How Grafana Mimir’s split-and-merge compactor enables scaling metrics to 1 billion active series
Grafana Mimir, our new open source time series database, introduces a horizontally scalable split-and-merge compactor that can easily handle a large number of series. In a previous blog post, we described how we did extensive load testing to ensure high performance at 1 billion active series.
In this article, we will discuss the challenges with the existing Prometheus and Cortex compactors and the new features of Grafana Mimir’s compactor. These features enable us to easily scale horizontally to allow us to ingest 1 billion active series, internally replicate to 3 billion time series for redundancy, and compact them back down to 1 billion again for long-term storage.
Problems, problems everywhere
How do we ingest 1 billion series into Grafana Mimir? One thing is clear – we need a lot of ingesters! If a single ingester can handle 10 million active series, and we also use 3x replication to ensure fault tolerance and to guarantee durability, we need to run 300 of them. But with this many ingesters, we have a new problem: Each ingester will produce a single TSDB block every 2 hours. That’s 3,600 new TSDB blocks every day. At ~5.5 GB per TSDB block with 10 million series, that’s about 20 TB of data daily.

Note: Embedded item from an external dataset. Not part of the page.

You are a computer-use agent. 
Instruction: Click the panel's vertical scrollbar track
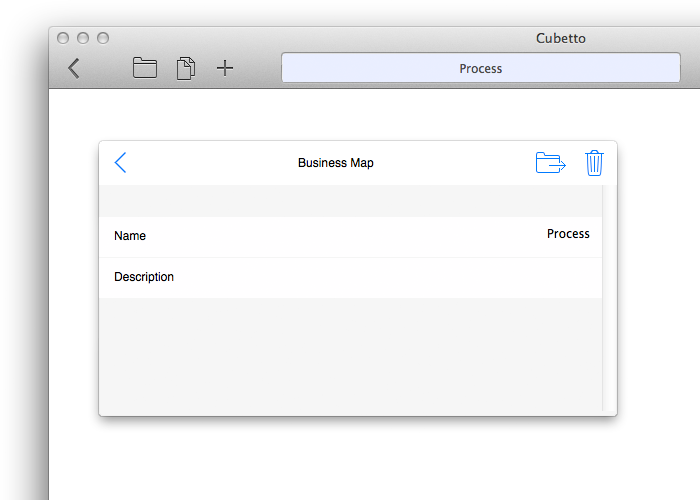tap(609, 298)
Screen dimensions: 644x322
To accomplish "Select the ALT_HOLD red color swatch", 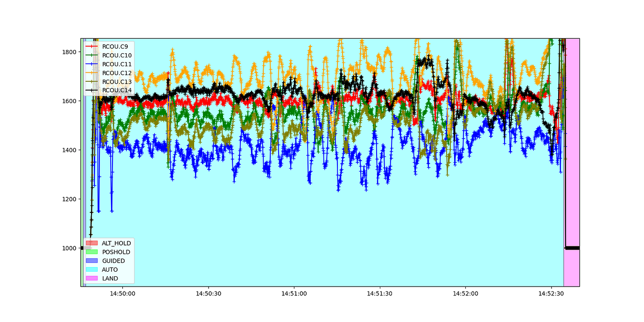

We cannot efficiently search all these blocks from long-term storage when a user runs a query or opens a dashboard in Grafana. Mimir uses compaction to solve this problem. Compaction reduces the number of blocks in storage, which speeds up querying and also deduplicates samples. We need to deduplicate samples because thanks to using 3x replication, each sample was accepted by three different ingesters and is stored in three different ingester-generated blocks.
The original compactor in Cortex was quite limited – while it could run multiple instances of the compactor, each instance had to work on a different tenant. Most recent improvements in the Cortex compactor address this issue, and allow for parallel compaction of a single tenant in multiple instances. But compacting 300 ingester-generated blocks together still poses multiple challenges:
Problem number one is that downloading, compacting, and uploading 300 blocks, each with 10M series, takes a lot of space and time. One such block covering 2 hours of data needs about 5.5 GB of disk space, so 300 of them would require 1.5 TB of disk space. Compaction is a single-threaded task, and compacting 300 blocks together would take many hours, even days – if it would succeed at all. We want compaction to run faster than that, to avoid dealing with uncompacted blocks as soon as possible, because uncompacted blocks add stress to the querier and store-gateways, and they are slow to query.
Another problem is that even if we manage to merge 300 blocks into one, the resulting output block will break the limits of Prometheus TSDB format. The TSDB block has a limit of 64 GiB of total index size and 4 GiB per individual index section. Compaction attempts then fail with a “compact blocks … exceeding max size of 64GiB” error message. Unfortunately, these limits make it impossible to store 1B series into a single TSDB block. Limits may be avoided in the future by introducing an updated format of the TSDB index, but that also requires careful design and discussion across the wider Prometheus community.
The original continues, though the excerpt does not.